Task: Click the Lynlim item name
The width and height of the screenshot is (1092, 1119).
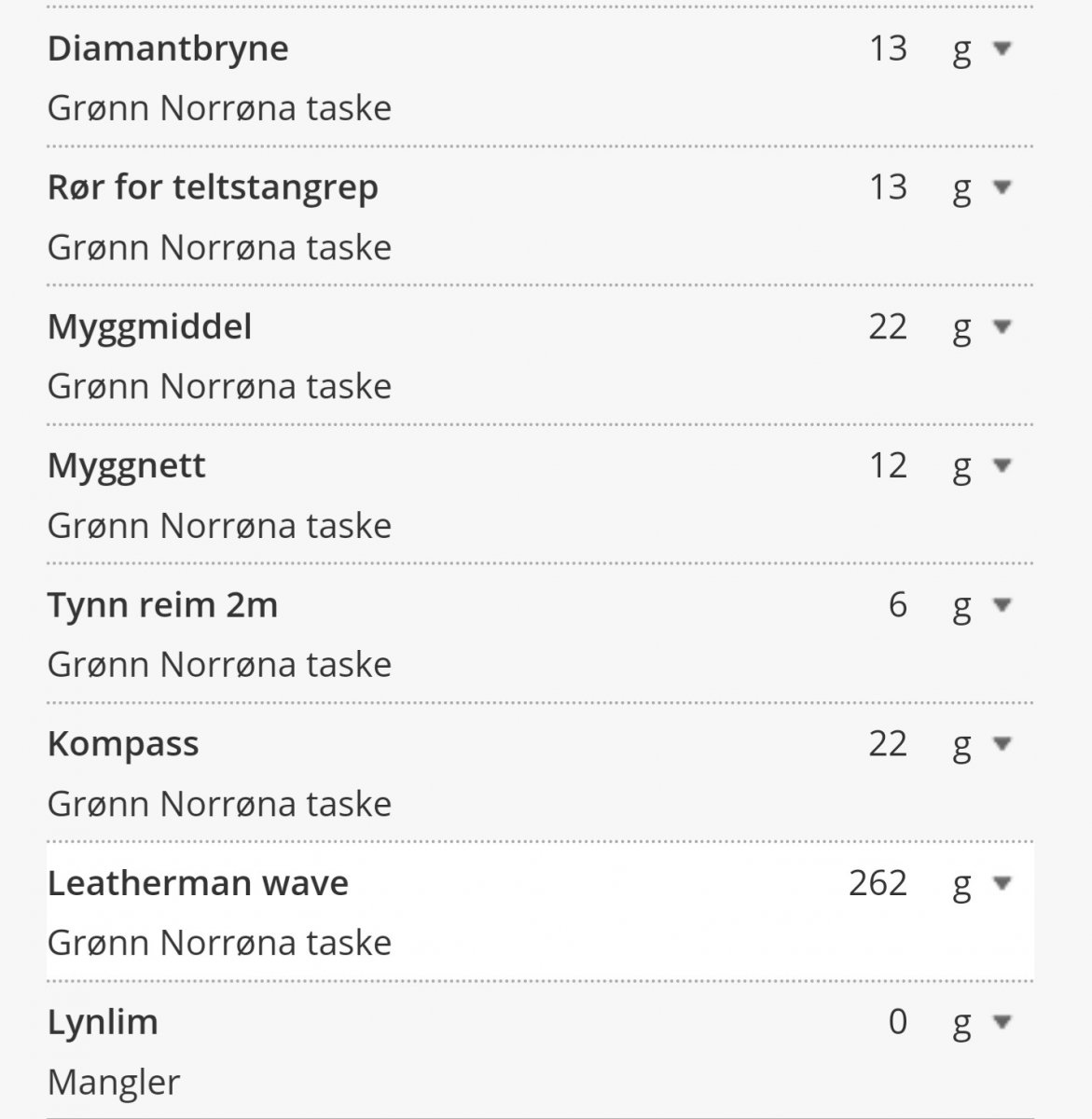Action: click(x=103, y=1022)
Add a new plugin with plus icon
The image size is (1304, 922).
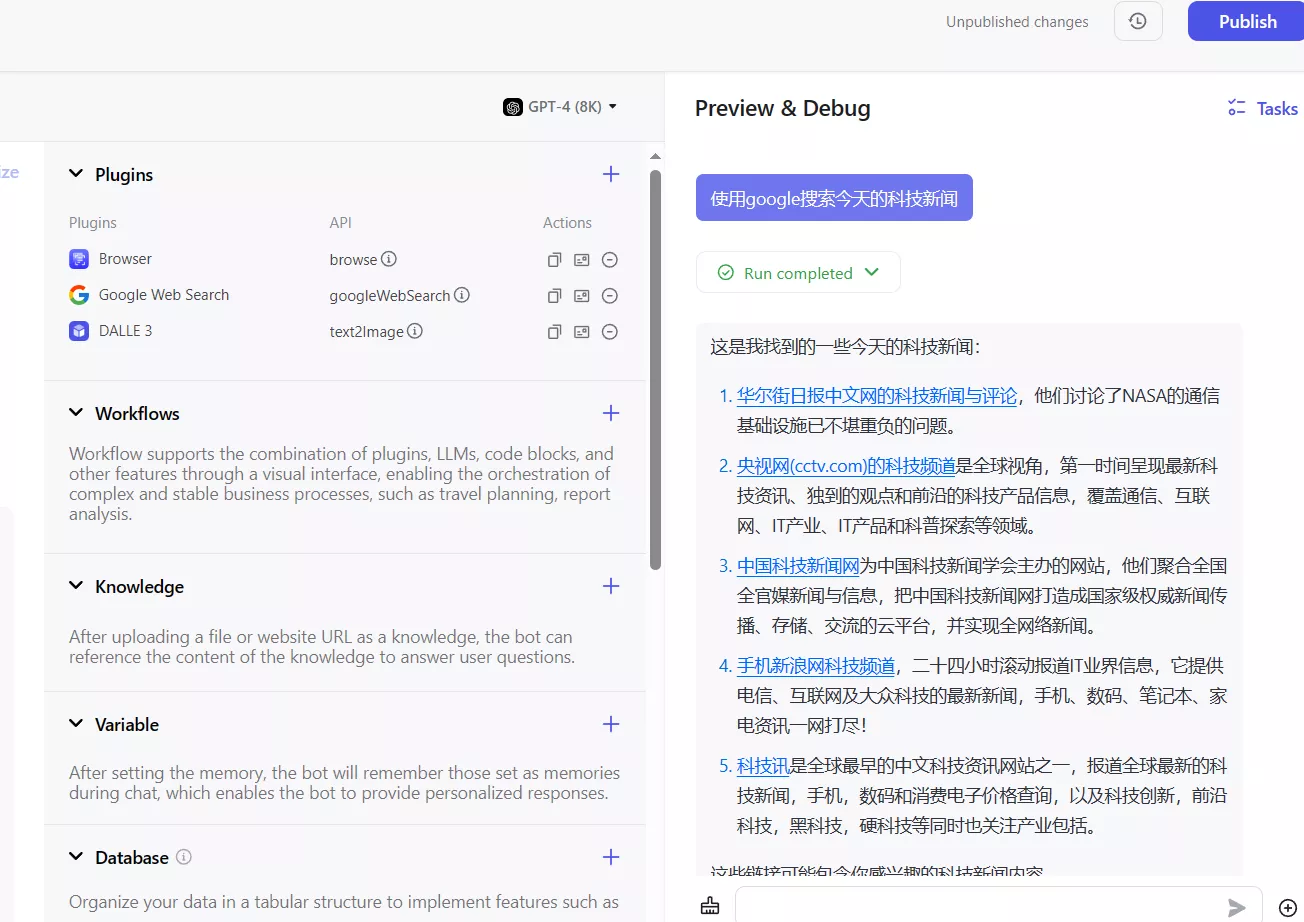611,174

◇ ◇ ◇ ◇ ◇

# [DEINE AUFGABE]
Kannst du die Einträge oben als zweispaltige CSV mit den Spalten „Text“ und „Antwort“ darstellen, mit einer Zeile pro Eintrag, jedem Feld in Anführungszeichen und Leerzeichen statt Zeilenumbrüchen? Lass die Bilder dabei weg.

# [ERGEBNIS DER AUFGABE]
Text,Antwort
"Task: Click the Lynlim item name The width and height of the screenshot is (1092, 1119).","Action: click(x=103, y=1022)"
"Add a new plugin with plus icon The image size is (1304, 922).","611,174"